◆ **Supplied records**

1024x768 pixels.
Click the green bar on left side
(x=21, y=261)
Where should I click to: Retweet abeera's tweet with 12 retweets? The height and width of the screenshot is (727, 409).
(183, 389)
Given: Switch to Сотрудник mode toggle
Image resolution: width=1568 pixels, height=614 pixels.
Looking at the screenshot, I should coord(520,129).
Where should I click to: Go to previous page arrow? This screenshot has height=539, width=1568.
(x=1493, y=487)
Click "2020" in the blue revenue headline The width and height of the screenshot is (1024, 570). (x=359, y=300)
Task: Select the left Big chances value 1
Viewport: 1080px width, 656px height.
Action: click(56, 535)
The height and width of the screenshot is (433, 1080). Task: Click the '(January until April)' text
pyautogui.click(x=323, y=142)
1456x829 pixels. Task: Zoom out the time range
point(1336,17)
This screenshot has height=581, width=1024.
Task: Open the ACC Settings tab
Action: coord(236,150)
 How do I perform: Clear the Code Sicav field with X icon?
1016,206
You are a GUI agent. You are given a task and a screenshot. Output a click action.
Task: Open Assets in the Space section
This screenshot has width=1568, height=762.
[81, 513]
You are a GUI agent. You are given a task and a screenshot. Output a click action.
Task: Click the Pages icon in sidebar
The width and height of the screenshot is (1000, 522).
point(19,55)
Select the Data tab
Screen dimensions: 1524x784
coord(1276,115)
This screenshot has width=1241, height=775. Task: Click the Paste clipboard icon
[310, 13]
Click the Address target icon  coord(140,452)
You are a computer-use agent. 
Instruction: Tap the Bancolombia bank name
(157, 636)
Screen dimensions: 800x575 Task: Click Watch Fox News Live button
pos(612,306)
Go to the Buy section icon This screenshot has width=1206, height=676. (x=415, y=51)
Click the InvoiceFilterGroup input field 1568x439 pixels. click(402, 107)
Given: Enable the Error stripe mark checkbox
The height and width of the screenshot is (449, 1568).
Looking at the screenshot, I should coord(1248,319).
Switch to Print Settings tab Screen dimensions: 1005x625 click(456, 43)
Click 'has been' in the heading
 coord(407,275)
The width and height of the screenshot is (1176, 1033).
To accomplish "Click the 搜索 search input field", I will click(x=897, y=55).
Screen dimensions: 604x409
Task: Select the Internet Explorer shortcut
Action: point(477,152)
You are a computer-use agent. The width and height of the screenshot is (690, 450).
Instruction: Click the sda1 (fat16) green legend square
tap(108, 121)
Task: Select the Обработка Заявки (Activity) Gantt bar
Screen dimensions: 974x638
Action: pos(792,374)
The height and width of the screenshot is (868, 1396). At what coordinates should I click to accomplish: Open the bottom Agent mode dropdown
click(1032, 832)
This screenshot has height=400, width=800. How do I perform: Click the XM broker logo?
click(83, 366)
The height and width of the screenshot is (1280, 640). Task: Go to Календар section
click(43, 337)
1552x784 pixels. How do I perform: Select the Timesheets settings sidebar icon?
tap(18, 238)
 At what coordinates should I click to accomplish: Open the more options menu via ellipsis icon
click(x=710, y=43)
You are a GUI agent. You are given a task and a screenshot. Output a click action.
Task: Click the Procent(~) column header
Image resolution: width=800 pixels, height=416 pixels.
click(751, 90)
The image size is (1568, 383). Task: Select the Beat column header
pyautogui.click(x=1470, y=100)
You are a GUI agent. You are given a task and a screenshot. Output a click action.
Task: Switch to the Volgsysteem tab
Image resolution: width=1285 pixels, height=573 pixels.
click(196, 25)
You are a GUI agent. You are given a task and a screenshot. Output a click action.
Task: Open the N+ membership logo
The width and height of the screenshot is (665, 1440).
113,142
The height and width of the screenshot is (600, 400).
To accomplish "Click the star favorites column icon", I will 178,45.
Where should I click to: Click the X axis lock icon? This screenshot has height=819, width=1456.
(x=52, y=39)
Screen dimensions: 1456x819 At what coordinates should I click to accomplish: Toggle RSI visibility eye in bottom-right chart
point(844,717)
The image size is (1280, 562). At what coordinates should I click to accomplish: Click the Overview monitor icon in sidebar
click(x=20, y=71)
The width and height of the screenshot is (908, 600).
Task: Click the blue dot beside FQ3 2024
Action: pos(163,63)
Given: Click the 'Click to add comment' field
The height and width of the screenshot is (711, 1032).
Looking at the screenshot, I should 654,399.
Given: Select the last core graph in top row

◆ **Directive**
Reproduce all of the items above verbatim, line for line, with no character altered.

◆ **Result**
1024x768 pixels.
Click the green bar on left side
(x=21, y=261)
Where should I click to: Retweet abeera's tweet with 12 retweets? The height and width of the screenshot is (727, 409).
(183, 389)
Given: Switch to Сотрудник mode toggle
Image resolution: width=1568 pixels, height=614 pixels.
Looking at the screenshot, I should coord(520,129).
Where should I click to: Go to previous page arrow? This screenshot has height=539, width=1568.
(x=1493, y=487)
Click "2020" in the blue revenue headline The width and height of the screenshot is (1024, 570). (x=359, y=300)
Task: Select the left Big chances value 1
Viewport: 1080px width, 656px height.
Action: click(56, 535)
The height and width of the screenshot is (433, 1080). Task: Click the '(January until April)' text
pyautogui.click(x=323, y=142)
1456x829 pixels. Task: Zoom out the time range
point(1336,17)
This screenshot has height=581, width=1024.
Task: Open the ACC Settings tab
Action: coord(236,150)
 How do I perform: Clear the Code Sicav field with X icon?
1016,206
You are a GUI agent. You are given a task and a screenshot. Output a click action.
Task: Open Assets in the Space section
This screenshot has width=1568, height=762.
[81, 513]
You are a GUI agent. You are given a task and a screenshot. Output a click action.
Task: Click the Pages icon in sidebar
The width and height of the screenshot is (1000, 522).
point(19,55)
Select the Data tab
Screen dimensions: 1524x784
coord(1276,115)
This screenshot has width=1241, height=775. Task: Click the Paste clipboard icon
[310, 13]
Click the Address target icon  coord(140,452)
You are a computer-use agent. 
Instruction: Tap the Bancolombia bank name
(157, 636)
Screen dimensions: 800x575 Task: Click Watch Fox News Live button
pos(612,306)
Go to the Buy section icon This screenshot has width=1206, height=676. (x=415, y=51)
Click the InvoiceFilterGroup input field 1568x439 pixels. click(402, 107)
Given: Enable the Error stripe mark checkbox
The height and width of the screenshot is (449, 1568).
Looking at the screenshot, I should coord(1248,319).
Switch to Print Settings tab Screen dimensions: 1005x625 click(456, 43)
Click 'has been' in the heading
 coord(407,275)
The width and height of the screenshot is (1176, 1033).
To accomplish "Click the 搜索 search input field", I will click(x=897, y=55).
Screen dimensions: 604x409
Task: Select the Internet Explorer shortcut
Action: point(477,152)
You are a computer-use agent. The width and height of the screenshot is (690, 450).
Instruction: Click the sda1 (fat16) green legend square
tap(108, 121)
Task: Select the Обработка Заявки (Activity) Gantt bar
Screen dimensions: 974x638
Action: pos(792,374)
The height and width of the screenshot is (868, 1396). At what coordinates should I click to accomplish: Open the bottom Agent mode dropdown
click(1032, 832)
This screenshot has height=400, width=800. How do I perform: Click the XM broker logo?
click(83, 366)
The height and width of the screenshot is (1280, 640). Task: Go to Календар section
click(43, 337)
1552x784 pixels. How do I perform: Select the Timesheets settings sidebar icon?
tap(18, 238)
 At what coordinates should I click to accomplish: Open the more options menu via ellipsis icon
click(x=710, y=43)
You are a GUI agent. You are given a task and a screenshot. Output a click action.
Task: Click the Procent(~) column header
Image resolution: width=800 pixels, height=416 pixels.
click(751, 90)
The image size is (1568, 383). Task: Select the Beat column header
pyautogui.click(x=1470, y=100)
You are a GUI agent. You are given a task and a screenshot. Output a click action.
Task: Switch to the Volgsysteem tab
Image resolution: width=1285 pixels, height=573 pixels.
click(196, 25)
You are a GUI agent. You are given a task and a screenshot. Output a click action.
Task: Open the N+ membership logo
The width and height of the screenshot is (665, 1440).
113,142
The height and width of the screenshot is (600, 400).
To accomplish "Click the star favorites column icon", I will 178,45.
Where should I click to: Click the X axis lock icon? This screenshot has height=819, width=1456.
(x=52, y=39)
Screen dimensions: 1456x819 At what coordinates should I click to accomplish: Toggle RSI visibility eye in bottom-right chart
point(844,717)
The image size is (1280, 562). At what coordinates should I click to accomplish: Click the Overview monitor icon in sidebar
click(x=20, y=71)
The width and height of the screenshot is (908, 600).
Task: Click the blue dot beside FQ3 2024
Action: pos(163,63)
Given: Click the 'Click to add comment' field
The height and width of the screenshot is (711, 1032).
Looking at the screenshot, I should 654,399.
Given: Select the last core graph in top row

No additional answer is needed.